Even you might not think of your college students as adults, it would help if you treated them as if they were.
Not long ago, I had a conversation with a friend and colleague that took me a little bit by surprise. They said their students were not adults. I generated a comical degree of side-eye and said something like, “I mean, if they can vote, join the military, and be tried as an adult, aren’t they?” And then they said, “Well, technically, they are.” That said, I do think I’m pretty much on the same page as my friend, as we ultimately interact with students in a similar way.

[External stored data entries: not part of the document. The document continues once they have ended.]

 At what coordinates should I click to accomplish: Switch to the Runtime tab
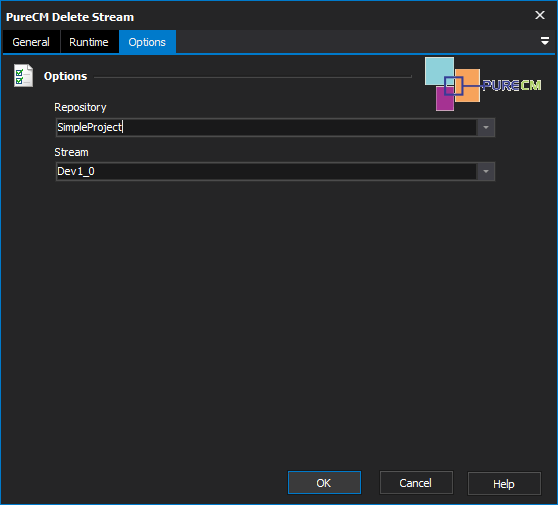pyautogui.click(x=89, y=42)
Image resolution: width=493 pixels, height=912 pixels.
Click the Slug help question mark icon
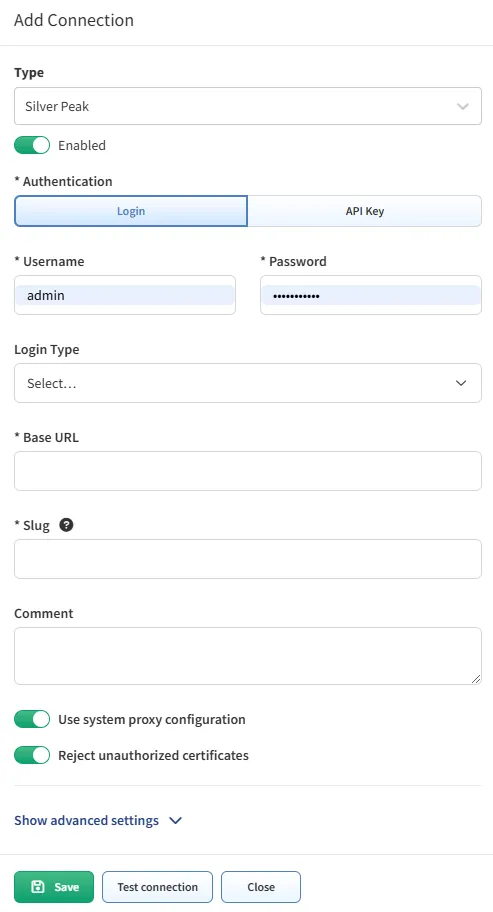pos(66,525)
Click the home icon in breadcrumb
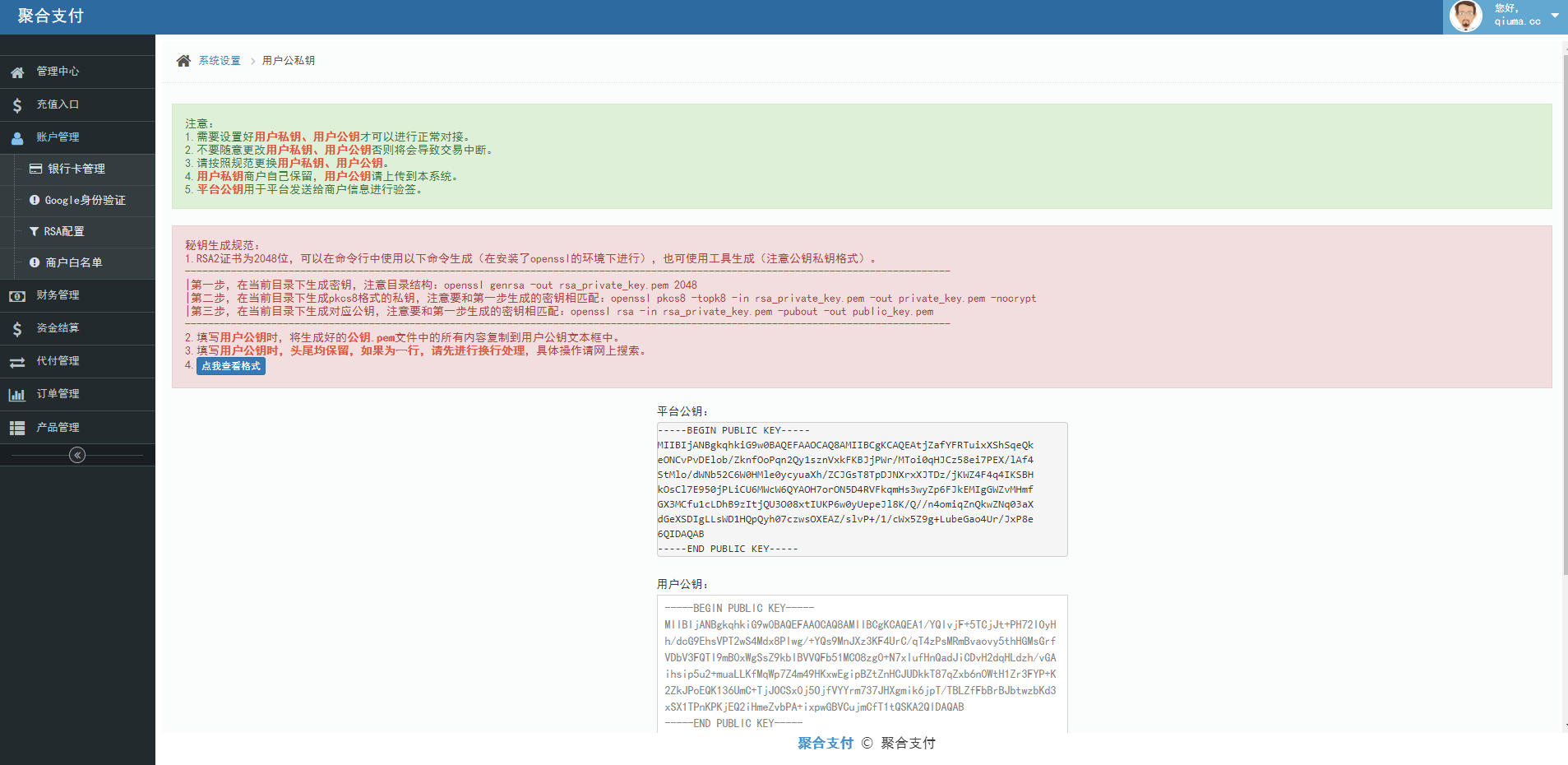 click(x=183, y=61)
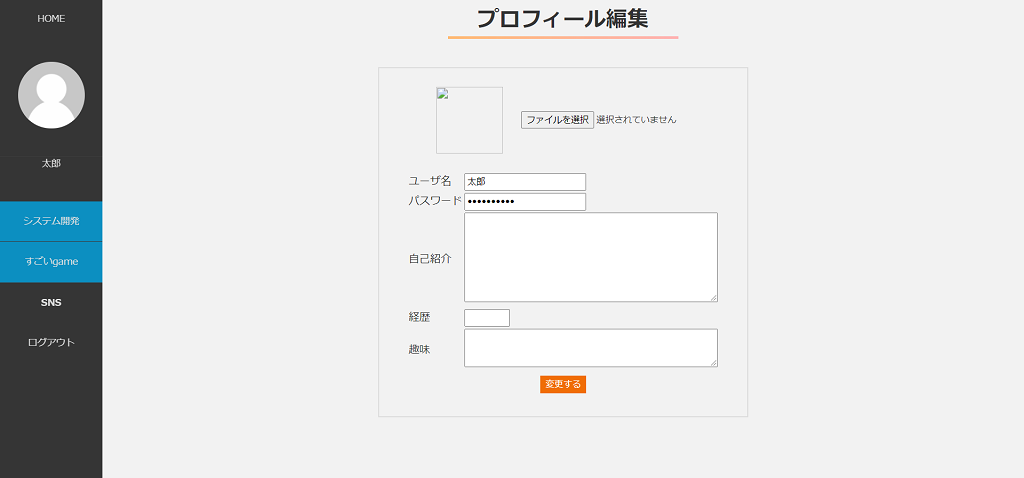Image resolution: width=1024 pixels, height=478 pixels.
Task: Select the すごいgame sidebar item
Action: tap(51, 262)
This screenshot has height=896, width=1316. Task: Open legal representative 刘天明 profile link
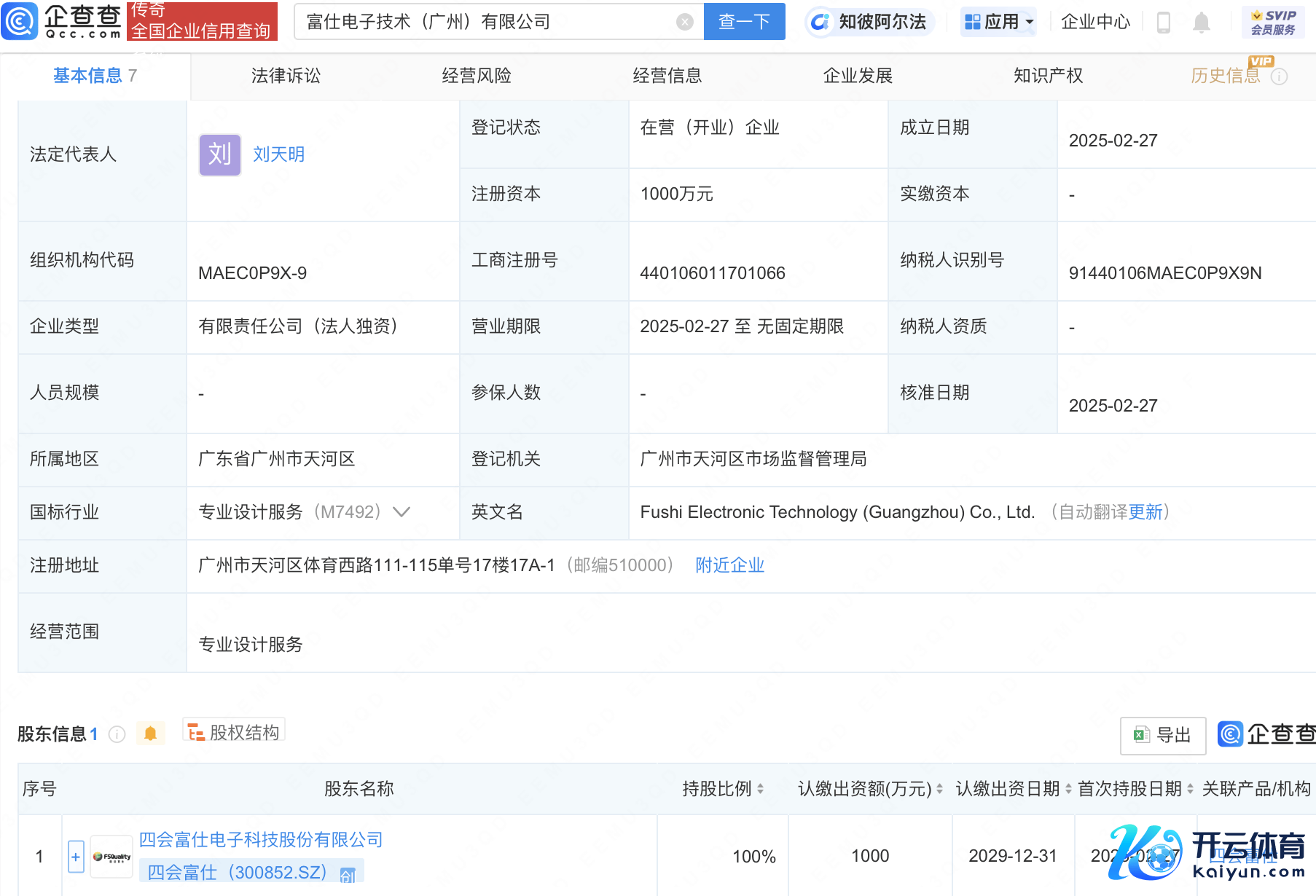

We should regard and treat students as the adults that they are. I think I understand those of you who disagree with this perspective, and there is a lot of subtlety involved. Where do things get murky? Well, I conducted a(n entirely invalid) survey:
A solid fraction of us think that being an “adult” is somehow is not just a matter of age. Many asked, “What do you mean by ‘adult’?” To which I thought, “Well, I want to know what ‘adult’ means to you.”
Yes, under typical circumstances, the brain isn’t fully cooked until some point in the early ’20s. Which is about the age of graduation for what wealthier campuses call “traditional students.” If we use brain development as benchmark for adulthood, then I can see why 18 isn’t ‘adult’ to you.
Several other people said they use maturity as a criterion for adulthood, such as an appreciation that their actions impact others, or that they can make decisions in light of foreseeable consequences. The problem with that criterion is that there are plenty of Grown Ass Men who don’t fit that criterion, including the current president of the USA. I know a lot of professors who can’t be characterized as mature. But, they have lots of authority over other people, pay their own bills, have grown children, and all that. Are we to say that these people are not adults? I don’t think we can use “maturity” to decide if a person is an adult, if not being adult means that you’re not expected to demonstrate the same responsibility as adults.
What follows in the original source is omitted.